O ministro Luís Roberto Barroso, presidente do STF (Supremo Tribunal Federal), disse enxergar o Poder Judiciário como imune às paixões políticas. De acordo com ele, as decisões de magistrados têm potencial de dividir a sociedade e, por isso, é natural que gerem insatisfação.
A declaração foi dada na abertura do Ano Judiciário nesta segunda-feira (3). No discurso, o presidente fez uma fala de união entre os três Poderes dois dias depois de os novos presidentes do Congresso darem recados ao Supremo.
“Todas as democracias reservam uma parcela de poder para ser exercida por agentes públicos que não são eleitos pelo voto popular, para que permaneçam imunes às paixões políticas de cada momento. O título de legitimidade desses agentes é a formação técnica e a imparcialidade na interpretação da Constituição e das leis”, disse.
Em seu primeiro discurso após ser eleito presidente da Câmara dos Deputados, Hugo Motta (Republicanos-PB) fez uma defesa da democracia, das emendas parlamentares e da igualdade entre os três Poderes, dando recados ao STF e ao Executivo. Mais cedo, numa fala ainda enquanto candidato, afirmou que trabalharia pelo fortalecimento do Legislativo e defenderia a imunidade parlamentar.
Da mesma forma, eleito presidente do Senado com 73 votos no sábado (1º), Davi Alcolumbre (União Brasil-AP) reforçou a posição referente às emendas parlamentares, falando em independência diante das tensões do Congresso com o Supremo. Alcolumbre disse que vai continuar defendendo o modelo de distribuição de verba para os redutos dos congressistas, mas pregou harmonia entre os três Poderes.
Na cerimônia desta segunda, porém, Alcolumbre trocou afagos com o ministro Gilmar Mendes e conversou ao pé do ouvido com Flávio Dino —considerado algoz de lideranças do Centrão pelo bloqueio das emendas parlamentares em 2024.

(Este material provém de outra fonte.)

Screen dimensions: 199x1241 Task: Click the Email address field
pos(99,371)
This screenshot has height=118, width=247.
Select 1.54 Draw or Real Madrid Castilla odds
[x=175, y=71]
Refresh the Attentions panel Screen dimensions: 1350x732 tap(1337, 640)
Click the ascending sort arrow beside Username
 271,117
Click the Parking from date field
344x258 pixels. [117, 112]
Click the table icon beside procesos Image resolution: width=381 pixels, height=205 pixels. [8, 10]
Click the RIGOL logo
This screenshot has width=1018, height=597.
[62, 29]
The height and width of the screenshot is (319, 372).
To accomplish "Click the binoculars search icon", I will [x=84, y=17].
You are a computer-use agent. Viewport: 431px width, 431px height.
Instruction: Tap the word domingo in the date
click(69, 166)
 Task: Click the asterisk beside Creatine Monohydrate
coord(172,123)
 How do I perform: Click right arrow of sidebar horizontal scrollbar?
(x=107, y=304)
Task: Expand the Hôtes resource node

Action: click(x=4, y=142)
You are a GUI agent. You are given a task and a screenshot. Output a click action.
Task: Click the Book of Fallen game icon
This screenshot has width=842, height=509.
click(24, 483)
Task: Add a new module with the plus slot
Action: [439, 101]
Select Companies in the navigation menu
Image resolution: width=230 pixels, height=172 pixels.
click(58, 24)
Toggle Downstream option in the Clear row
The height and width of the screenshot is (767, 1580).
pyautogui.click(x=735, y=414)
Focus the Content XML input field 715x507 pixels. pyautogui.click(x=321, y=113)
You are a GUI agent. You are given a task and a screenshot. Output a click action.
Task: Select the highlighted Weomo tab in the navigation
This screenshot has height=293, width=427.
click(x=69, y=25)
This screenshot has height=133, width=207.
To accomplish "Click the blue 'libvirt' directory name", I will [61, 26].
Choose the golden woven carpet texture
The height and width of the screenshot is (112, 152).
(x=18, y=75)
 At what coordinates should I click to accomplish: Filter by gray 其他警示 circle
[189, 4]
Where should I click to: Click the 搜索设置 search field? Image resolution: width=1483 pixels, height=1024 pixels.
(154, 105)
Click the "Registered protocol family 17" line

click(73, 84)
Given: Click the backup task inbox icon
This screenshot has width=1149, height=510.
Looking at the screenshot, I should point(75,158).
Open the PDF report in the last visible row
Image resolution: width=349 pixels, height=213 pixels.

Hugo Motta, mais discreto, somente cumprimentou as autoridades e ouviu comentários de Lula durante os discursos. O presidente da República estava sentado ao seu lado.
No evento, Barroso ressaltou a presença dos presidentes de todos os Poderes, mencionando as votações de cada um deles. “Os três Poderes aqui presentes são unidos pelos princípios e propósitos da Constituição. Somos independentes e harmônicos como manda a Constituição.”
Lula, Hugo e Alcolumbre não discursaram, como é praxe nesse tipo de solenidade. “Fenômeno extremamente significativo o presidente Lula, Alcolumbre e Hugo Motta abriram mão da palavra”, disse Barroso.
O vice-presidente da República, Geraldo Alckmin (PSB), ministros de Estado, o advogado-geral da União, Jorge Messias, ministros do STF e do STJ (Superior Tribunal de Justiça), também participaram da cerimônia.
Numa rápida menção aos ataques de 8 de janeiro de 2023, o presidente afirmou que as instituições saíram vitoriosas da “fúria antidemocrática”.
“Aqui deste Plenário, que foi invadido, queimado, inundado e depredado com imensa fúria antidemocrática, nós celebramos a vitória das instituições e a volta do país à normalidade plena, com idealismo e civilidade”, afirmou.
A lembrança à invasão do Supremo foi entendida por pessoas que acompanharam o evento como um recado de Barroso contra os projetos do Congresso que buscam anistiar os condenados pelos ataques. Hugo Motta disse que vai tratar do assunto com “imparcialidade”. O perdão será pauta de reunião de líderes partidários neste mês.
O discurso incluiu ainda um retrato do Judiciário no início de ano e um relato de alguns dos projetos em andamento e dos planos para 2025.
Em outro momento, Barroso fez referência à reforma tributária e ao início do processo de regulamentação.
Segundo ele, a expectativa é que as mudanças simplifiquem a área e diminuam o número de litígios sobre o tema. Barroso afirmou que os processos na área demoram anos para serem julgados, gerando cadáveres que não fazem mais sentido.
“A esse propósito, é preciso cogitar de medida normativa e de atuação processual que acelere o julgamento das controvérsias tributárias, levando celeremente a uma solução definitiva. O maior problema nessa matéria tem sido a demora nos julgamentos. Quando se tem uma definição, muitos anos depois do início da controvérsia, existe sempre um cadáver no armário, seja da Fazenda Pública seja do contribuinte”, disse.